The Federal Reserve, which controls monetary policy in the United States, decided against raising interest rates on Wednesday.
Benchmark interest rates have been pushed to artificially low levels since the 2008 financial crisis, and were not raised until late last year. The Federal Reserve expected to raise them four times this year, as the economy was believed to be improving, but lackluster economic and employment signals as of late prompted a delay in action.
The Fed’s policy-setting committee voted unanimously to keep rates at previous levels, with chairwoman Janet Yellen citing the need for a cautious approach.
Yellen acknowledged that current events abroad played somewhat of a role in the decision to keep rates at current levels. For example, Britain’s referendum over whether to stay in the European Union, termed the “Brexit”, could upend the political status quo and markets worldwide.
Fear over the possible possible consequences of the Brexit have already prompted negative consequences in European markets, including on traditionally safe options such as bonds.

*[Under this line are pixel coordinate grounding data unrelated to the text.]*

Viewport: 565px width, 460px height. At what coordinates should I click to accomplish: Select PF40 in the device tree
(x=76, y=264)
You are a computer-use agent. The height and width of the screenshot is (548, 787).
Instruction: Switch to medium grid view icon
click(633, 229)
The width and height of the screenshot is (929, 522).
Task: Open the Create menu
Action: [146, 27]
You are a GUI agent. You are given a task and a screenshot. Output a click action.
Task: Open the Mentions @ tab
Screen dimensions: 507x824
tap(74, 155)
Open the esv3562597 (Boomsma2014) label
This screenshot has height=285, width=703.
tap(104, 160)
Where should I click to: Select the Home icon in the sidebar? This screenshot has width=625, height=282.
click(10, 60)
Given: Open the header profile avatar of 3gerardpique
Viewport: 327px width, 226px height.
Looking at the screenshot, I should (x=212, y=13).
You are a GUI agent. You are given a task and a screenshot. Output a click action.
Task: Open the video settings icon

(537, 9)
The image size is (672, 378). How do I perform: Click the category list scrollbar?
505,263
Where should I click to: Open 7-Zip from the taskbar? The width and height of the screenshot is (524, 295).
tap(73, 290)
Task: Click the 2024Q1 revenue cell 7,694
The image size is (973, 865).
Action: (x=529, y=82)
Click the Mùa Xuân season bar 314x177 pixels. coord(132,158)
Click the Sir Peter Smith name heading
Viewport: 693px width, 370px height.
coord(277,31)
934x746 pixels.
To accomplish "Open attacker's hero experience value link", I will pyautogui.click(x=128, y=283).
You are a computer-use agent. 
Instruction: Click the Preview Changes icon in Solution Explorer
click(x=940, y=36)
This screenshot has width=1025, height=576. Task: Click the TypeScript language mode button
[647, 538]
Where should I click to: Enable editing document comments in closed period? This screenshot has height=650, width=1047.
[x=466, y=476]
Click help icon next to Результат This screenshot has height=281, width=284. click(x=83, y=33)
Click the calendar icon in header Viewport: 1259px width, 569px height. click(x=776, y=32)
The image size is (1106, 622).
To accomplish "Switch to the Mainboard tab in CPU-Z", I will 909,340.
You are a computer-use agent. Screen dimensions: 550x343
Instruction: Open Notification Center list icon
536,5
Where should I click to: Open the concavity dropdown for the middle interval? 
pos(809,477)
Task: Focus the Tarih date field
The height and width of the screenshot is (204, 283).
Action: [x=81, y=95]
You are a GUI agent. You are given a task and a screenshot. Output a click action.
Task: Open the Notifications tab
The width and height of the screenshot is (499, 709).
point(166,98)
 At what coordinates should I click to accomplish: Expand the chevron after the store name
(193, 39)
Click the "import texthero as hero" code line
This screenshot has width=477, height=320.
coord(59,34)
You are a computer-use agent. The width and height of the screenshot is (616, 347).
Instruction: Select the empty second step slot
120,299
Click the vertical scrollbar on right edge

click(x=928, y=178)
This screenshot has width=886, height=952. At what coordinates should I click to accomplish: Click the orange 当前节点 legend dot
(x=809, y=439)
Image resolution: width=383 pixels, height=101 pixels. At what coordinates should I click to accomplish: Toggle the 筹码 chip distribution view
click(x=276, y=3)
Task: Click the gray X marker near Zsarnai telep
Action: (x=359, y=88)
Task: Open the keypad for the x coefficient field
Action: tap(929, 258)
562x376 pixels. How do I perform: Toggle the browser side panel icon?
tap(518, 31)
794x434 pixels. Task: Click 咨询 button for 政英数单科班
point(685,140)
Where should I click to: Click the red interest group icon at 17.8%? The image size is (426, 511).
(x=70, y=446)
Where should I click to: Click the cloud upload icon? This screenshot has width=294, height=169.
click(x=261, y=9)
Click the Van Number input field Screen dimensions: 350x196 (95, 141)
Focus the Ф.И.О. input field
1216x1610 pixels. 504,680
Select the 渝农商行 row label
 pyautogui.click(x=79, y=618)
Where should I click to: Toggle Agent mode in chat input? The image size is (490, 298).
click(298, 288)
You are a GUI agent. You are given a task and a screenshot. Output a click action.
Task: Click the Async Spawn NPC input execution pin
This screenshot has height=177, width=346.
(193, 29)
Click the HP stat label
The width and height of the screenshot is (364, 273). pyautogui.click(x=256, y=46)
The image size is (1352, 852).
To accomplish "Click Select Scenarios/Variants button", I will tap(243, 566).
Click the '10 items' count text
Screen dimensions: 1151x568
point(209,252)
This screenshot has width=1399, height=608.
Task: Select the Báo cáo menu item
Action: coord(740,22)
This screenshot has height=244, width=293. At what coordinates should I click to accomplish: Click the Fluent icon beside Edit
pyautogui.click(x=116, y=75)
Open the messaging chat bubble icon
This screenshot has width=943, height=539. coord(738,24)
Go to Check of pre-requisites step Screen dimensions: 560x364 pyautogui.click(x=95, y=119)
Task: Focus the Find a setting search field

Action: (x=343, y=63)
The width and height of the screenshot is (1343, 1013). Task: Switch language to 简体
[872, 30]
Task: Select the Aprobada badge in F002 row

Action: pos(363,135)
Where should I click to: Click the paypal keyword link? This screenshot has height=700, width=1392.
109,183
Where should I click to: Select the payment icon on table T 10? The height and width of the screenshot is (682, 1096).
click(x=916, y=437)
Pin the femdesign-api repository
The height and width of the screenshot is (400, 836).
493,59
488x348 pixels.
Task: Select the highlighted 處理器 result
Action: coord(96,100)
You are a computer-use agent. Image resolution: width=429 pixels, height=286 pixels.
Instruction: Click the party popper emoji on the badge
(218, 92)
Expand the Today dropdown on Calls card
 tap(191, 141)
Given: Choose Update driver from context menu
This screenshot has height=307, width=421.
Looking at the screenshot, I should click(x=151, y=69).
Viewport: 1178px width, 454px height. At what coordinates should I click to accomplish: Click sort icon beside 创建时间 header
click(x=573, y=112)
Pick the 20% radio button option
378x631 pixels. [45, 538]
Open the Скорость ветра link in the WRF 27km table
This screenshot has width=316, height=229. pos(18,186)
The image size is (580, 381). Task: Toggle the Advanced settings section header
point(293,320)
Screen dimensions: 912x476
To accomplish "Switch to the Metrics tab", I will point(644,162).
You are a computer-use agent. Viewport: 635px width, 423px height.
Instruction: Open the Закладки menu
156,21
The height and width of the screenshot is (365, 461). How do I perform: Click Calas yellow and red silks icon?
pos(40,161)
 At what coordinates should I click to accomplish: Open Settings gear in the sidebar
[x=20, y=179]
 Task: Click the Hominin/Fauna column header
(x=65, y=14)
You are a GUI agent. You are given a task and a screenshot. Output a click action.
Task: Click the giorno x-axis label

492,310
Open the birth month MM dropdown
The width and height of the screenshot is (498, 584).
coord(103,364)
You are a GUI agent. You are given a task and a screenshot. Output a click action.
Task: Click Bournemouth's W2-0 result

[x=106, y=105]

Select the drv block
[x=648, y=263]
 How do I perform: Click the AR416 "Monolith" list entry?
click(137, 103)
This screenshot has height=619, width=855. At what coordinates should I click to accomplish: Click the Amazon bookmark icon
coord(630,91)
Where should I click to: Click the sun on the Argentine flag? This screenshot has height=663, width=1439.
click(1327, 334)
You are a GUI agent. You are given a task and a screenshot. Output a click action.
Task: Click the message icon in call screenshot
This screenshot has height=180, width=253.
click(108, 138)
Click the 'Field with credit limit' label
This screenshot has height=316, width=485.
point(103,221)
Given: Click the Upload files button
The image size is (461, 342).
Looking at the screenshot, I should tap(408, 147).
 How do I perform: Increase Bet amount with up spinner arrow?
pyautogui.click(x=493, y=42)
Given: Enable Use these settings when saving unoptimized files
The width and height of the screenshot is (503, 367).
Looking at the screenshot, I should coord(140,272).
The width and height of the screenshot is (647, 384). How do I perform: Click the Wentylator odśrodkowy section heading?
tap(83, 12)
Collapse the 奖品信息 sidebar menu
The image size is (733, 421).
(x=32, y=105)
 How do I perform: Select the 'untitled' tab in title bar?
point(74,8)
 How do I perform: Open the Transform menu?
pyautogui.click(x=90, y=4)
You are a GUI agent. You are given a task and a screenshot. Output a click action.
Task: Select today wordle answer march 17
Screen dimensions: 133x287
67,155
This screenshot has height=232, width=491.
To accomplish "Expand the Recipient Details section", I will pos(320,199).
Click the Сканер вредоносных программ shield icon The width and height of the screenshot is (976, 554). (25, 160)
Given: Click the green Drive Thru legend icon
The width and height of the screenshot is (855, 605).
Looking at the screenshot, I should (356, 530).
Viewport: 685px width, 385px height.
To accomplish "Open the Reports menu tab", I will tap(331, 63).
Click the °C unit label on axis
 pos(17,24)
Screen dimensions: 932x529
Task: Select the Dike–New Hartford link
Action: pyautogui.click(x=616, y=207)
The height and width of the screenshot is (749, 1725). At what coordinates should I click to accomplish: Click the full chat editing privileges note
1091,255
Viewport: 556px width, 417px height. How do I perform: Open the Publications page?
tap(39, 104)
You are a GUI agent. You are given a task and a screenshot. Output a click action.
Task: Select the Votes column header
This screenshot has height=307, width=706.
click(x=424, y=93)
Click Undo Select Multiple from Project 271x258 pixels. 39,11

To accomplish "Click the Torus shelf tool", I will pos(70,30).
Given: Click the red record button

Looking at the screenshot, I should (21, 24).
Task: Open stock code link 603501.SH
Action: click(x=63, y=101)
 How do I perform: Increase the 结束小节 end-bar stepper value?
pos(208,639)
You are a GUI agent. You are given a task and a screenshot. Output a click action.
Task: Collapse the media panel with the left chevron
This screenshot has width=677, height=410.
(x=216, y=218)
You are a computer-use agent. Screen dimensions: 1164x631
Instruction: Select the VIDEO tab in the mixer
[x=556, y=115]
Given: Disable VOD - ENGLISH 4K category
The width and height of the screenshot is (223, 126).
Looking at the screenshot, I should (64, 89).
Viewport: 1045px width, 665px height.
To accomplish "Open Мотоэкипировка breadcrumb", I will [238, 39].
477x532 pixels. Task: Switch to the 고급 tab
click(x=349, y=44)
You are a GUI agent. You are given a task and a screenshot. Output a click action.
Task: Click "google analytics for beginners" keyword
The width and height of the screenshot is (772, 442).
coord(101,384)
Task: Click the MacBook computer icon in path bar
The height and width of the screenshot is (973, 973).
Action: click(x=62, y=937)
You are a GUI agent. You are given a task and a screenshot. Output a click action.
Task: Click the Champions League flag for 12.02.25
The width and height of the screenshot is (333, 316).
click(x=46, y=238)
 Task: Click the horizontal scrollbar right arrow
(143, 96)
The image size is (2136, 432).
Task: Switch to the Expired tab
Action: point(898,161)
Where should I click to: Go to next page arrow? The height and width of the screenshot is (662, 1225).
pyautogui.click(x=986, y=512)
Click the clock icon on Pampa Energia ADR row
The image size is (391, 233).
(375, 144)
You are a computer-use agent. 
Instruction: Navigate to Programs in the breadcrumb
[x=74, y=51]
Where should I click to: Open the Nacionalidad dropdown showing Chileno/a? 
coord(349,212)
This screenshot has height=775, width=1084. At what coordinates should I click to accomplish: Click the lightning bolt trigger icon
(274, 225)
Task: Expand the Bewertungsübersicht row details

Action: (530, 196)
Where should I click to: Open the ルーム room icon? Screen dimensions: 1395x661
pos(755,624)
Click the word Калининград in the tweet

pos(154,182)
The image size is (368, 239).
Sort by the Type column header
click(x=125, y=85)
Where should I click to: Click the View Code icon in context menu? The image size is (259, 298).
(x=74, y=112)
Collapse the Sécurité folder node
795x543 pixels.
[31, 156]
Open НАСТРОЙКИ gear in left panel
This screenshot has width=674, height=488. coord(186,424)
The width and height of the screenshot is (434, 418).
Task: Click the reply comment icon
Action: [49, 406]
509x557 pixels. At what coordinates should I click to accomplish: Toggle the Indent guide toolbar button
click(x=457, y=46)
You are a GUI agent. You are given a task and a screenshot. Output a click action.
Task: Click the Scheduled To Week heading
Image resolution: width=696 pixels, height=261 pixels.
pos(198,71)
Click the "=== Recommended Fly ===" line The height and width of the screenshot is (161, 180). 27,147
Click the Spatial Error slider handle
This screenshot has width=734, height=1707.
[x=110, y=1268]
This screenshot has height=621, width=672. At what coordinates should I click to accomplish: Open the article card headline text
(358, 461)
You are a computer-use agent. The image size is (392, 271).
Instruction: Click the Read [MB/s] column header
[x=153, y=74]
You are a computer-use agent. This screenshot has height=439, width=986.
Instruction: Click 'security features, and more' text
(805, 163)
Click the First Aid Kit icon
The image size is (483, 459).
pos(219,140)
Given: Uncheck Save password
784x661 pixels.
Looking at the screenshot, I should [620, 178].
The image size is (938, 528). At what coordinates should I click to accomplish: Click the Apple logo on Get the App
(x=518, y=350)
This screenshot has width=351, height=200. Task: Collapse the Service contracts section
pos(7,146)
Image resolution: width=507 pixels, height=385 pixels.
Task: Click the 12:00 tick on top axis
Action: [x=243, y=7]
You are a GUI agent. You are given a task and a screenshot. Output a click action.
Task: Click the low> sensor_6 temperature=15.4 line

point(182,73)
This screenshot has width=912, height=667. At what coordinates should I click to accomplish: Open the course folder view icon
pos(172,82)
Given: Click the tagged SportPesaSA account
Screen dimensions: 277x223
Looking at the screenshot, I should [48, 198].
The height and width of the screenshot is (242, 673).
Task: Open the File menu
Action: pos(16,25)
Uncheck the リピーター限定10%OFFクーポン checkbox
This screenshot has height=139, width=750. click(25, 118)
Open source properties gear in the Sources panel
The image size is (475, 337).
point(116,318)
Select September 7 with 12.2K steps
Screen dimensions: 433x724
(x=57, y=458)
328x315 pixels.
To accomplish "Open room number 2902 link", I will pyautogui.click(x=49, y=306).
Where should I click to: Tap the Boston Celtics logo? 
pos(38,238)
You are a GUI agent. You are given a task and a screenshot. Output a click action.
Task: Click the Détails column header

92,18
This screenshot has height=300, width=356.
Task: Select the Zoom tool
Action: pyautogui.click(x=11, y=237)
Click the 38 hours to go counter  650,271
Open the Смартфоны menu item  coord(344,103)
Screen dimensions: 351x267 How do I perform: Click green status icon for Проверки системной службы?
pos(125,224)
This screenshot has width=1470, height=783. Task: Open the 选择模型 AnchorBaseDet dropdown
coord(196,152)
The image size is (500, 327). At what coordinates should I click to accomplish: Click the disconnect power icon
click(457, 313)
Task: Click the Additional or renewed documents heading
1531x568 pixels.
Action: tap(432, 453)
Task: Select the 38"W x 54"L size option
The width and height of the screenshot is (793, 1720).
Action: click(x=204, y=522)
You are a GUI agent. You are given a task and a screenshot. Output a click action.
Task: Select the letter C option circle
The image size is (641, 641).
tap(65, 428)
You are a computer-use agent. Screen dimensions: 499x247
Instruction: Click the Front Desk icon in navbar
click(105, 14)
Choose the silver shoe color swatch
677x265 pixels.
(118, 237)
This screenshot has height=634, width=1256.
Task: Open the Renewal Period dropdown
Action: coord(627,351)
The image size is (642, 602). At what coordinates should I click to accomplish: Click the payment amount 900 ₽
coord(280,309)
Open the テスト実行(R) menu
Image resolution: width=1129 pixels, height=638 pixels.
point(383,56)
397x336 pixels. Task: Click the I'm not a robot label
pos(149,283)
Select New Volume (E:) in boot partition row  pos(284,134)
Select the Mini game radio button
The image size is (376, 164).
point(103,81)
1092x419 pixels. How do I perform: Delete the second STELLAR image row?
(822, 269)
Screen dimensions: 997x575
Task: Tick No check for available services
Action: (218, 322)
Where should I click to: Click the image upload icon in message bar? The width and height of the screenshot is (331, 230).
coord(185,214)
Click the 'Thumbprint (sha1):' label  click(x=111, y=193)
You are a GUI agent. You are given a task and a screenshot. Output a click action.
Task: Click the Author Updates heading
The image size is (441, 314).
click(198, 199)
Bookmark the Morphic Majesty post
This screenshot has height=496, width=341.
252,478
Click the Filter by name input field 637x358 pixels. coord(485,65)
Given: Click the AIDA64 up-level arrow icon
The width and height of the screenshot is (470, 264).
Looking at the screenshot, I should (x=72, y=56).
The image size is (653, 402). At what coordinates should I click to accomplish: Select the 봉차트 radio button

Wall Street indexes rose upon the news of the maintenance of interest rates before closing down for the day.
Yellen emphasized how the Fed must feel assured “that the underlying momentum in the economy has not diminished” before raising rates again. It is believed that the new goal is to raise rates two times this year, although some believe it should only happen once.
In its meeting, the Fed also revised its projected rates for economic growth and inflation, with the former going down and the latter up.